Model Card for mypo-qwen2.5-coder-1.5b-dpo-v3
Preference-tuned Python coding model that prefers fully type-annotated code by default.
- Base:
Qwen/Qwen2.5-Coder-1.5B-Instruct - Pipeline: base → SFT adapter (merged) → DPO LoRA (merged) → this model
- Training data:
joshuasundance/mypo-4k-rfc—chosen= type-hinted Python,rejected= unhinted Python - This repo ships a fully merged standalone model, not a LoRA adapter. Load directly with
AutoModelForCausalLM.from_pretrained(...). - Training scripts, raw generations, per-subject analysis, and the comparison report live in
joshuasundance/mypo-training.
TL;DR
v3 is the first DPO model in the MyPO project that actually shifts argmax decoding past the base. Two complementary measurements are reported — both published, both reproducible:
| metric | base | dpo-v2 | SFT | dpo-v3 | gold (chosen) |
|---|---|---|---|---|---|
mypy --strict pass — n=150 batched |
6.0% | 6.0% | 92.7% | 92.0% | 100% |
mypy --strict pass — n=30 single-prompt |
0.0% | 0.0% | 73.3% | 73.3% | — |
| annotation slot coverage — n=150 batched | 0.000 | 0.000 | 0.953 | 0.963 | 0.955 |
| annotation slot coverage — n=30 single-prompt | 0.000 | 0.000 | 0.971 | 0.976 | — |
black pass — n=150 batched |
12.0% | 12.0% | 97.3% | 95.3% | 98.0% |
| preference win-rate vs gold (n=150) | — | 0.0% | 49.0% | 52.7% | — |
The large effects are robust: 0 % → 73 % mypy --strict pass and 0.0 → 0.976 annotation slot coverage under real-world single-prompt inference (batch=1, no padding). The earlier batched and single-prompt validations are both retained as in-domain measurements, but we no longer attribute their gap to left-padding or batching as a general causal explanation.
An external benchmark now exists as well: on the latest canonical full
HumanEval+ run (n=164), this model reaches 96 / 164 = 58.5 % pass@1 on
base tests and 84 / 164 = 51.2 % on plus tests. That still underperforms
the Qwen base model (112 / 164 base-test pass, 99 / 164 plus-test pass),
so v3 should be understood as an in-domain type-hinting preference model
rather than a generally stronger code generation model.
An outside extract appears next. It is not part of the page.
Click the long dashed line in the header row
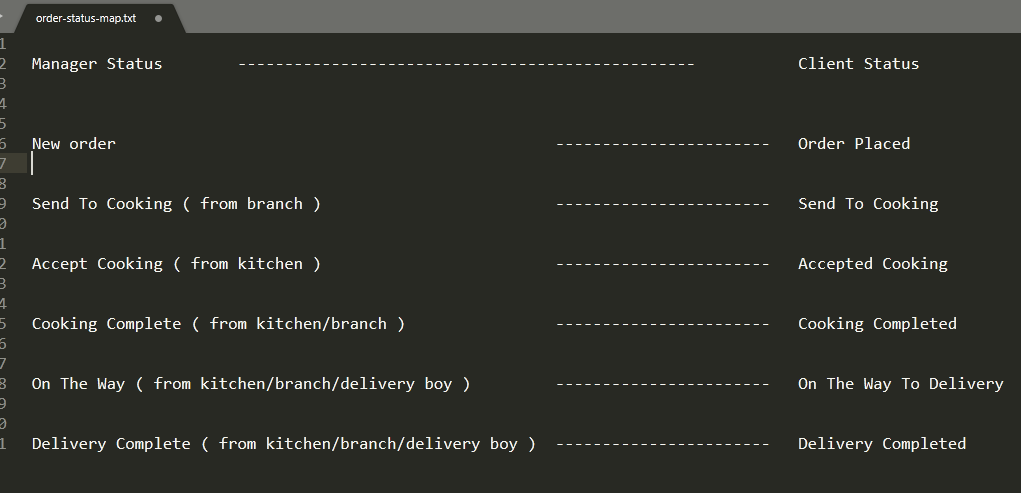 coord(466,64)
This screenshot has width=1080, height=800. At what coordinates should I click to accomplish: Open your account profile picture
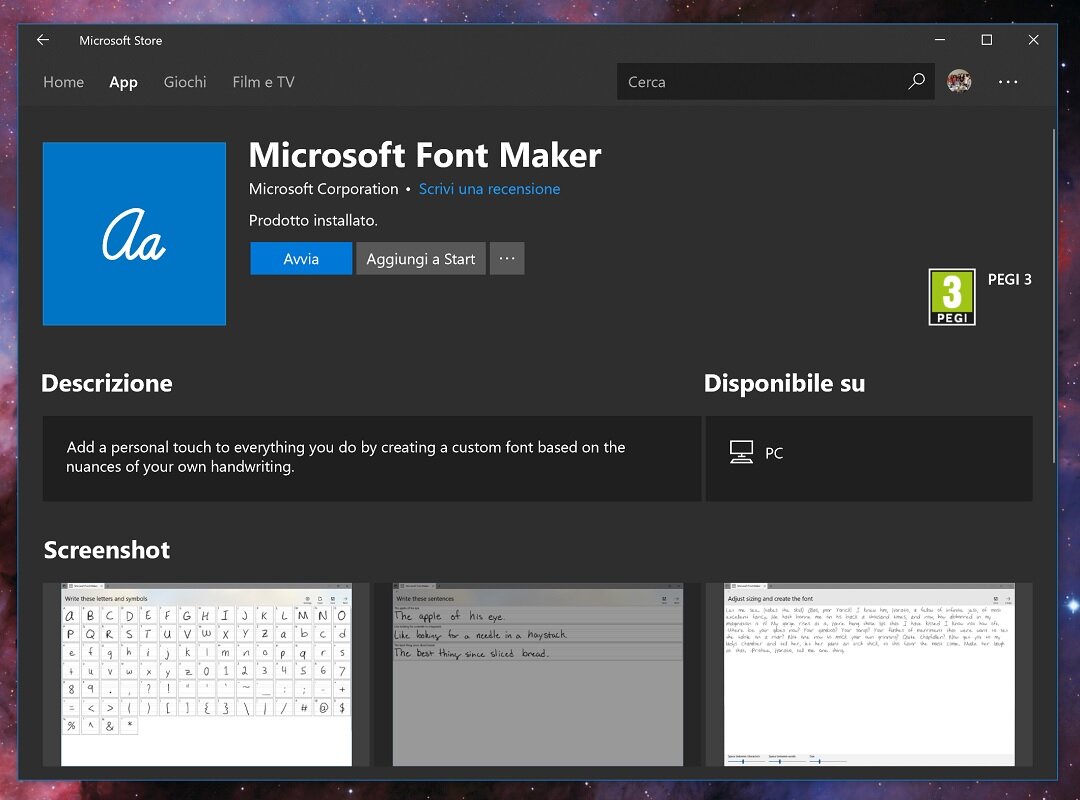pyautogui.click(x=959, y=82)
At n=30 single-prompt, SFT and v3 are statistically indistinguishable on the hard metrics; v3's clearer advantage over SFT is the 52.7 % preference win-rate vs gold on the n=150 batched eval (first model to exceed 50 % vs gold). v2 is indistinguishable from base under both decoding conditions — see the v2 card for the failure-mode post-mortem.
What changed vs v2
v2 logged healthy training telemetry (rewards/accuracies → 1.0) but generated text indistinguishable from the base model at greedy decode. The DPO ranking objective can be satisfied by infinitesimal weight deltas when both the LoRA scale and the learning rate are small. v2's effective scale was α/r = 16/256 = 0.0625, and its lr was 1e-6; the product was too small to move argmax decoding.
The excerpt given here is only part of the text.